June 6, 2010 – 9:53 pm11 Comments
flotilla australia

When one thinks of a "flotilla" in Australia, this is more what comes to mind

By Keren Tuch

Oh the irony, that so many Israelis dream of nothing else but to live in utopic Australia, whilst others, myself included, consider living in a war torn country where peace is a seemingly deluded dream.  Australia is a beautiful, peaceful country of which I am certainly privileged to be a citizen and will be proudly supporting the Socceroos in a couple of week’s time.

Yet I find this place so idyllic it can often be…well, boring.  To put it simply, one can live the dream here – beach, education, job, beach, money, security, beach.  But what often prompts me to look abroad is when my mind turns numb from reading front page newspaper articles about the misconduct of football players.  Or when the conversation at the work lunch table turns to discussing an article from a woman’s magazine on 39 ways to lose calories from an Easter egg.  Or when talk show hosts have nothing better to do but lambast the provision of new cycle ways in Sydney.

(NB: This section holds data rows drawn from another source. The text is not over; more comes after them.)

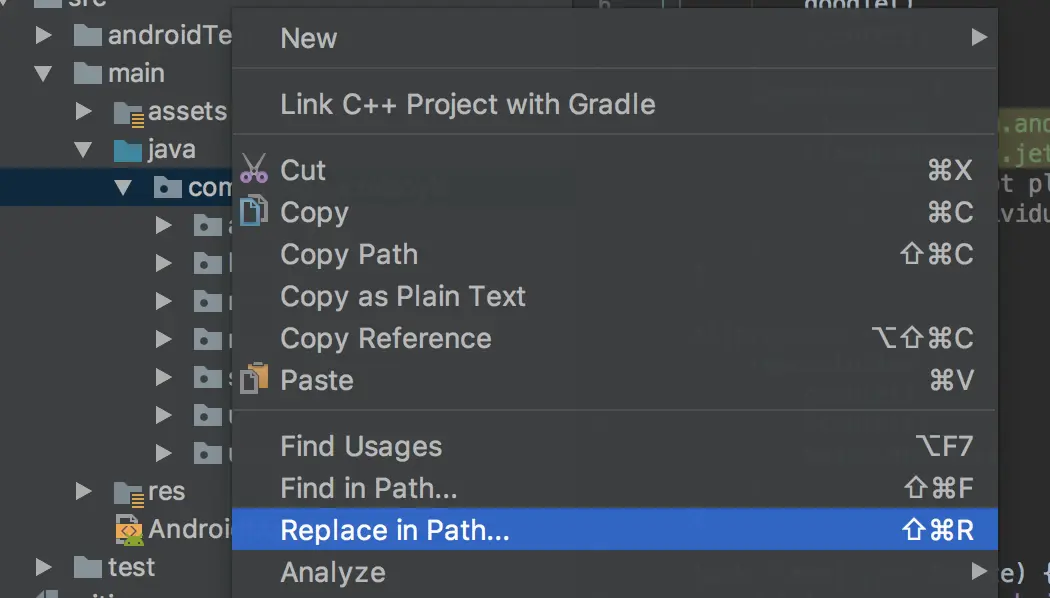Click the test folder icon
Viewport: 1050px width, 598px height.
click(x=89, y=567)
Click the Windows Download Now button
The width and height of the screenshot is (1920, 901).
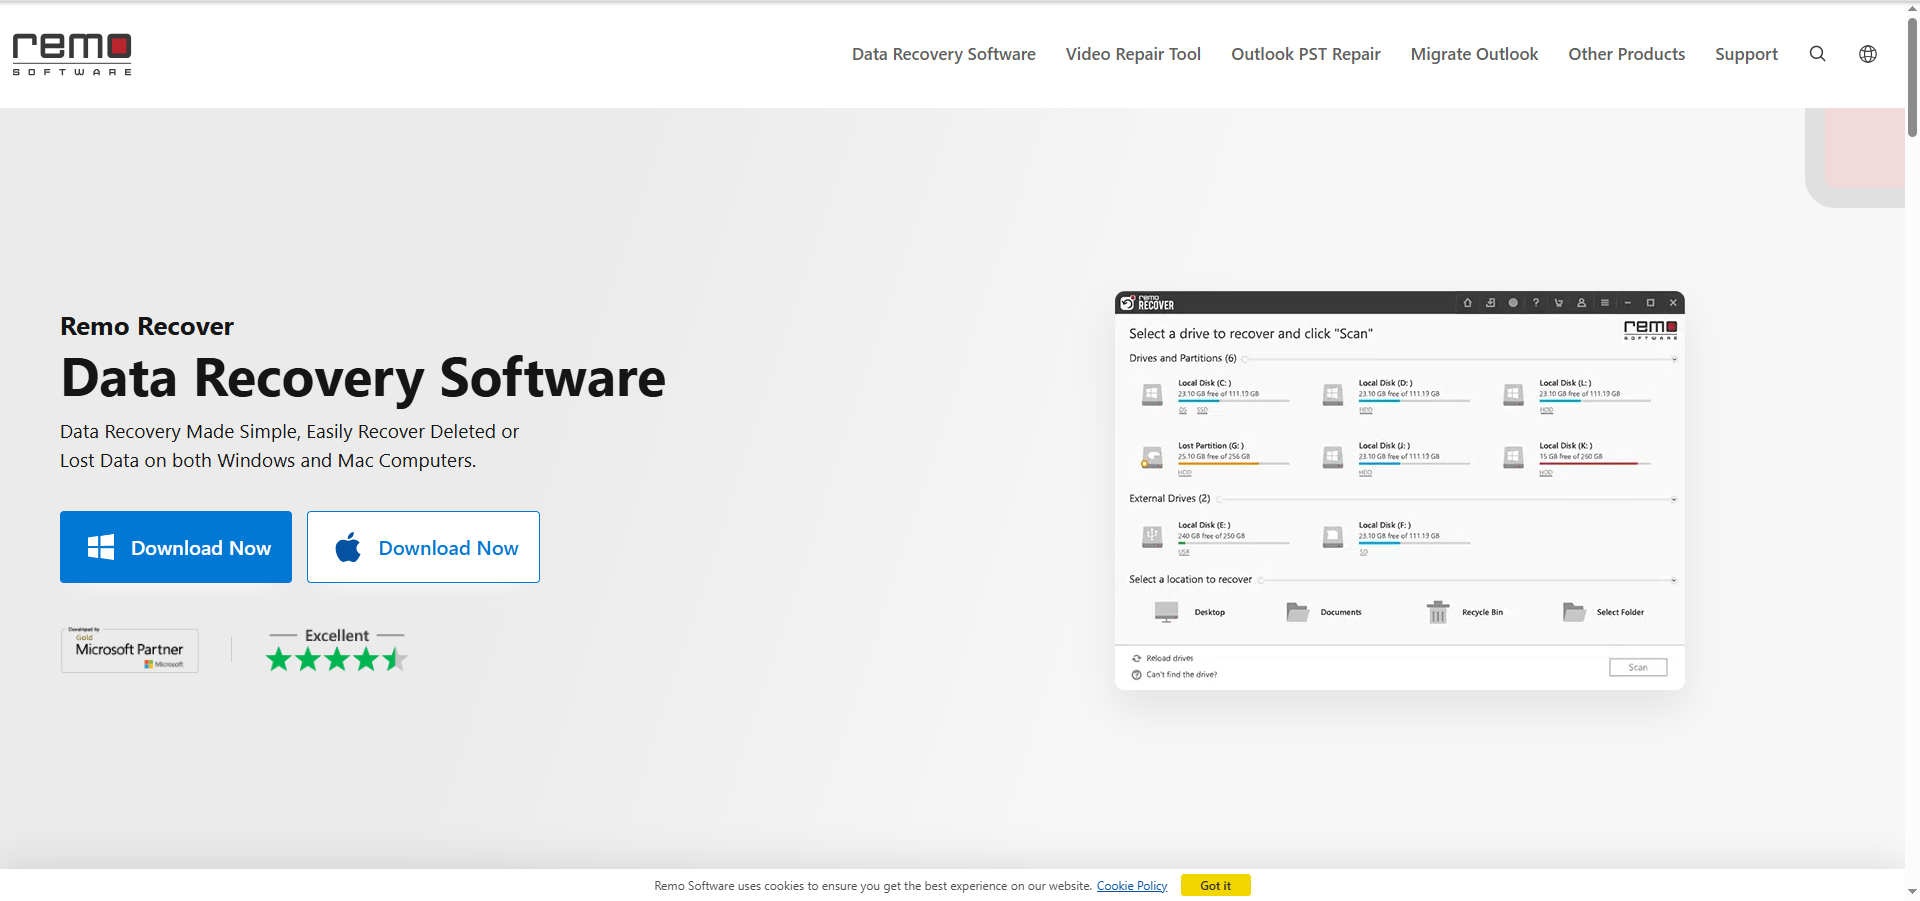tap(176, 547)
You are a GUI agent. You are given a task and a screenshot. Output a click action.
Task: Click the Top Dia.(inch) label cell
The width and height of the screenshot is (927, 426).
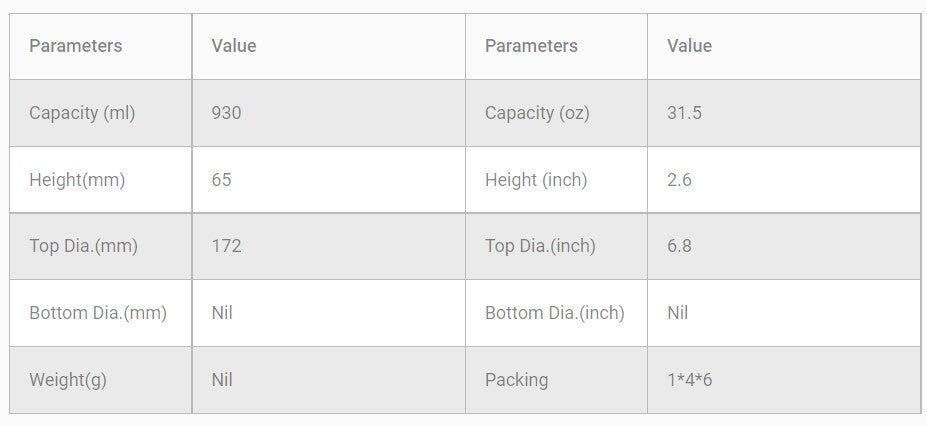tap(540, 246)
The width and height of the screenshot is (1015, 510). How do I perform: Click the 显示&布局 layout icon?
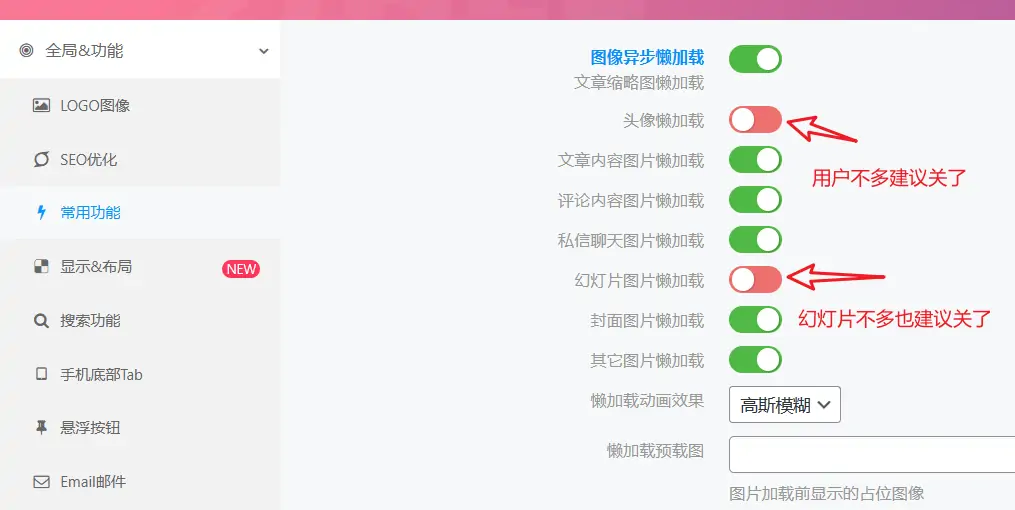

Or when engaging in a discussion on refugees and asylum seekers, everyone has an opinion, yet most educated people have not had any contact with a single person from the “hordes” that are flooding our shores.   Sometimes life seems to be a succession of chai lattes – fun and enjoyable yet devoid of any substance.

But this week it would appear that Australians care about more than just Celine Dion falling pregnant at age 42. It appeared that we do care about the humanitarian plight of individuals in the Middle East.

As the drama of the flotilla unfolded, I was hooked to the cyber world, reading article after article, commentaries, opinion pieces and live video footage until it made me sick.  Sick from the hysteria and the hostile reactions it invoked worldwide.  Sick from the strategic blunder the Israeli military made.  Sick from ignorant citizens unwilling to hear how Israel could possibly have a legitimate excuse to use their firearms in self-defence.  In the cyber world, there was no escaping this mess.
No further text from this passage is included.